Set problem: Transcribe verbatim the lines in the records below, from the line containing "Find the location of a particular element. Image" through the line containing "center [48, 26].", both included.

Source data:

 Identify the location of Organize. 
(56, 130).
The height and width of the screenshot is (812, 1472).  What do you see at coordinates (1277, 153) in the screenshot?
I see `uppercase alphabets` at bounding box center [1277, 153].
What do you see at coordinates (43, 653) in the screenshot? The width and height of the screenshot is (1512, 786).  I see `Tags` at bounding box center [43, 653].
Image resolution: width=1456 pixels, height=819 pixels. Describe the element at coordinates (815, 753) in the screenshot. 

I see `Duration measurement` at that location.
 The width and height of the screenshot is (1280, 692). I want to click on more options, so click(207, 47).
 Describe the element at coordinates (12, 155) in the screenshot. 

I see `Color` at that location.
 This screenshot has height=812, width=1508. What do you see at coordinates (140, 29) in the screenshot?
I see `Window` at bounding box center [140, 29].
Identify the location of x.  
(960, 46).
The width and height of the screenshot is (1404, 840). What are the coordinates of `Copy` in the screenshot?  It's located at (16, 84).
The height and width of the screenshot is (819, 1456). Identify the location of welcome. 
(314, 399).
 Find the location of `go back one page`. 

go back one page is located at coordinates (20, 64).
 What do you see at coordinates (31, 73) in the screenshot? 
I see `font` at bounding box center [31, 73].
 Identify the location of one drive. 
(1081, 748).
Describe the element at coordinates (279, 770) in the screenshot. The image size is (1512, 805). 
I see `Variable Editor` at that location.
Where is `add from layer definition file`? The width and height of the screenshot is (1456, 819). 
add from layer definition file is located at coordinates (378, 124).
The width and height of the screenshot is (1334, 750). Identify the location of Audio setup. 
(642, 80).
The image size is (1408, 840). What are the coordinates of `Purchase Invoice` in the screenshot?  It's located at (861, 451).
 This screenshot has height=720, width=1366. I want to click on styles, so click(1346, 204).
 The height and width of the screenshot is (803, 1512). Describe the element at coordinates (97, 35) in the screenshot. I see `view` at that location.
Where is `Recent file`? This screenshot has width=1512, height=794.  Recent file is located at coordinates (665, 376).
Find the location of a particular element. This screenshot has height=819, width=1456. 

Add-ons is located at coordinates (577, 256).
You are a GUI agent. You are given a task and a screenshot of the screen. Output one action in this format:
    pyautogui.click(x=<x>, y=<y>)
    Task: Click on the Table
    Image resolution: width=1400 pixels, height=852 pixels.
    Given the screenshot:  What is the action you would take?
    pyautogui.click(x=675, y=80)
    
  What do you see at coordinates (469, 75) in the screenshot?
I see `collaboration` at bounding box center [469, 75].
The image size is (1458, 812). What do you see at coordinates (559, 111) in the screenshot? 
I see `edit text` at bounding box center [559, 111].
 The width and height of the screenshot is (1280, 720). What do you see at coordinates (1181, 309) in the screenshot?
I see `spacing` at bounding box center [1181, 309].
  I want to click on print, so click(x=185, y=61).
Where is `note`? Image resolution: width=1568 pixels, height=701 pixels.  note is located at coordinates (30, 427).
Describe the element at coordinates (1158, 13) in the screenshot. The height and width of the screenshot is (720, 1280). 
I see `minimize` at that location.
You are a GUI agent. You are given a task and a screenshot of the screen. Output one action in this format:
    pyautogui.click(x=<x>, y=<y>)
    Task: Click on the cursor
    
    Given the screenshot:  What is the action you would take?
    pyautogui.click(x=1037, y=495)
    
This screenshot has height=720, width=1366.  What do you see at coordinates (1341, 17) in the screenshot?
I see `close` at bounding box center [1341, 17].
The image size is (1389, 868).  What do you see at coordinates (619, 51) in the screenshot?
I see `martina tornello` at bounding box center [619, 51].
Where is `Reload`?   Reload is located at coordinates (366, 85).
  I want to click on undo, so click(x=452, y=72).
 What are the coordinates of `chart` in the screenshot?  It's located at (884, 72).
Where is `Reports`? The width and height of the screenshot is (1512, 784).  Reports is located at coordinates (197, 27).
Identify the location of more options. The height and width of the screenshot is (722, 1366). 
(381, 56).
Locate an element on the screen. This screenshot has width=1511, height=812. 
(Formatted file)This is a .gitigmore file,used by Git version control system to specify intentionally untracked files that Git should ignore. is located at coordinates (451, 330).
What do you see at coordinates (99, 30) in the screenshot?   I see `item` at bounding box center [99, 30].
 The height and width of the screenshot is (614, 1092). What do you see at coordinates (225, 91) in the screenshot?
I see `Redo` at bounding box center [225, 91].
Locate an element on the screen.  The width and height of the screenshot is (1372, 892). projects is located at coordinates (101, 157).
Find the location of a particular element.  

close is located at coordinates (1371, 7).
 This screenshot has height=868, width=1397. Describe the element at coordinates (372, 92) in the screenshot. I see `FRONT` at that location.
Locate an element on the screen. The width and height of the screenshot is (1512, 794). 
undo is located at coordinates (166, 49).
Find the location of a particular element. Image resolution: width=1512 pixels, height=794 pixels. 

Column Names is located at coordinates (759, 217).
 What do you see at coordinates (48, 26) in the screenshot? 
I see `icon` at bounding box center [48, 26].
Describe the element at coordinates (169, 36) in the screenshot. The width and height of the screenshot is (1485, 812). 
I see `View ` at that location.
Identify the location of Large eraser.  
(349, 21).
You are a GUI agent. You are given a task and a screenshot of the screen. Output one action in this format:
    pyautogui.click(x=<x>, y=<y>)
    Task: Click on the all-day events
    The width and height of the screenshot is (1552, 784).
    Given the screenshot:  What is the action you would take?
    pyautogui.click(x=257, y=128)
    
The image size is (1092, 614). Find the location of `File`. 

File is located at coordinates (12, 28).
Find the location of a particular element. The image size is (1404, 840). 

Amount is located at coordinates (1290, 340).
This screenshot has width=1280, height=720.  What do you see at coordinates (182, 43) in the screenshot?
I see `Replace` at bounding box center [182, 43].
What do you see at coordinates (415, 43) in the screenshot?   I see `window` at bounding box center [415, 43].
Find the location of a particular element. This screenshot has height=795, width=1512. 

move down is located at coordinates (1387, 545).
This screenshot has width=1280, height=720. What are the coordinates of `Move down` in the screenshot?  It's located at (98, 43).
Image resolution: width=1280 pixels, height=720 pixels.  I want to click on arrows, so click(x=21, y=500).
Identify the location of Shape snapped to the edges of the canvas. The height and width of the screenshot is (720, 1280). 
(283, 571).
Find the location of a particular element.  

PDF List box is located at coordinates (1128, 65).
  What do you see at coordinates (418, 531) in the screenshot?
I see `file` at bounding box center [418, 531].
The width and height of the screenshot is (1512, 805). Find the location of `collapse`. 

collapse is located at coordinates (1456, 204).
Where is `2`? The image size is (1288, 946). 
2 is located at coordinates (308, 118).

Exercise output:
Find the location of a particular element. Image resolution: width=1512 pixels, height=794 pixels. 

Column Names is located at coordinates (759, 217).
 What do you see at coordinates (48, 26) in the screenshot? 
I see `icon` at bounding box center [48, 26].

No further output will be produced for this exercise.